I need the uldum whiptail herbing one!!!

also a rogue profile!!!

if anyone can give me this i will honestly love you [email protected]!!

----------


## Senio

Still searching for a twilight highlands leather/dragonscale farming profile. Please if anyone has - post it here. Ty  :Smile:

----------


## shawry

here's my collection
I am also chasing a rogue behaviour proflie if anyone has 1, that'd be awesome.

Shawry's collection.rar

----------


## bjokke

Thx for the contribution Shawry. Looking forward to use that Deepholm profile.

----------


## shawry

> Thx for the contribution Shawry. Looking forward to use that Deepholm profile.


no problems, just wish i had gotten more b4 it got shut down

----------


## Senio

I got mine right here. There is a deepholm minig prifle in them, too.

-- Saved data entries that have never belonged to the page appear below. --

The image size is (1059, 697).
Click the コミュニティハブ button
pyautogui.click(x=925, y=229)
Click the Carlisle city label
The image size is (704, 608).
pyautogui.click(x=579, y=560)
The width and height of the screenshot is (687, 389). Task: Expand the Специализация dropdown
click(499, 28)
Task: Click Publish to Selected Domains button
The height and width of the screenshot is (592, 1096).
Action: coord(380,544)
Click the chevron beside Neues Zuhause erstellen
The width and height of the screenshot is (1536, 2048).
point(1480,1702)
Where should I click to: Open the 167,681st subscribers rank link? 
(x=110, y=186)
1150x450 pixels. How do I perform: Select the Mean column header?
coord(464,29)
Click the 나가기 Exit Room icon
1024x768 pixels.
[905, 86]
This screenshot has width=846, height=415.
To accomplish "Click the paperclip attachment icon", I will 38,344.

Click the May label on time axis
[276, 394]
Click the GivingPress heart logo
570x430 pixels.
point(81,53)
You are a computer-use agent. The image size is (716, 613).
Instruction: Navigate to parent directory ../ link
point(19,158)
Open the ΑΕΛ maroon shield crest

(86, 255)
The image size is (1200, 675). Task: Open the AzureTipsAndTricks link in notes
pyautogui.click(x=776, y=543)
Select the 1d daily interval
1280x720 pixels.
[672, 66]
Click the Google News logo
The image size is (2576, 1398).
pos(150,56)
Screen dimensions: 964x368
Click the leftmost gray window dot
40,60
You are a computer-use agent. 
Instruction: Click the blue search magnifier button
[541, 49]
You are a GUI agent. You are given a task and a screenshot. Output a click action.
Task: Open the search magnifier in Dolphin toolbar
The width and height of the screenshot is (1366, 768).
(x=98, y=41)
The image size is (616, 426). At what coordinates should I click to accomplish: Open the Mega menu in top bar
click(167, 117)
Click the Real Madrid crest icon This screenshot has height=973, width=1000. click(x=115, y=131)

P.S. savage leather/blackened dragonscale profile - highly appreciated.

----------


## bjokke

Thx Senio, will check em out  :Smile: .

----------


## QtDemon

Prentiss Combat Rogue 4.1.0.xml

Here's the combat rogue profile i use. I found it on the lazybot site a while back, works pretty good imo.

Enjoy.

----------


## shawry

> Prentiss Combat Rogue 4.1.0.xml
> 
> Here's the combat rogue profile i use. I found it on the lazybot site a while back, works pretty good imo.
> 
> Enjoy.


thanks mate, i really appreciate it

----------


## pusycat

Very Nice Tank you all

----------


## QtDemon

Uhhh. So i just got my dk to level 73, and the crabs in Howling Fjord are giving not so good exp. A lot of the profiles in the pack have... idk... names only the creator would know? Anyway, where do i go from the crabs in howling fjord? xD I see a Scholzar profile but i think that place is too high for a 73.

What is the profile "xr"?
mt hl?
and mt hy?

Thanks in advance. ^-^

----------


## ZincFling

xr = barrens crossroads?
mt hl = ???
mt hy = mount hyjal?

hope that can help ya

----------


## QtDemon

> xr = barrens crossroads?
> mt hl = ???
> mt hy = mount hyjal?
> 
> hope that can help ya




Hah you're probably right. Thanks  :Smile:

----------


## shawry

> Uhhh. So i just got my dk to level 73, and the crabs in Howling Fjord are giving not so good exp. A lot of the profiles in the pack have... idk... names only the creator would know? Anyway, where do i go from the crabs in howling fjord? xD I see a Scholzar profile but i think that place is too high for a 73.
> 
> What is the profile "xr"?
> mt hl?
> and mt hy?
> 
> Thanks in advance. ^-^


So you obviously didn't look at mine because i have 1 titled "sholazar gorilla's 74-77 w ground mount test"

----------


## Senio

so what are mt hy and mt hl really ?

----------


## reapagedk

Shoot me a Pm if u want a Rogue CC I have alot safer than a behavior profile. i also have a few that I'll copy into 1 folder and upload the profiles i use in here.

----------


## thesoup

im looking for a shadow priest behavior can anyone help out?

----------


## yrar

> im looking for a shadow priest behavior can anyone help out?


Also looking for a spriest behavior, would be awesome if someone could link a working one =)

----------


## totalyharry

@lazy people..
make the profiles and CC's urself, aint hard..

----------


## shahharsh2010

cool thanks mate

----------


## Schmidty47

> here's my collection
> I am also chasing a rogue behaviour proflie if anyone has 1, that'd be awesome.
> 
> Attachment 5572


what is the frostbitten profile in there?

----------


## shawry

> what is the frostbitten profile in there?


Honestly, i have no idea :S
it's in my "flying profile" folder so it is most likely a gathering one

----------


## shawry

> im looking for a shadow priest behavior can anyone help out?





> Also looking for a spriest behavior, would be awesome if someone could link a working one =)


There's a shadow priest behaviour in mine.

----------


## rapter

great!!
ty

----------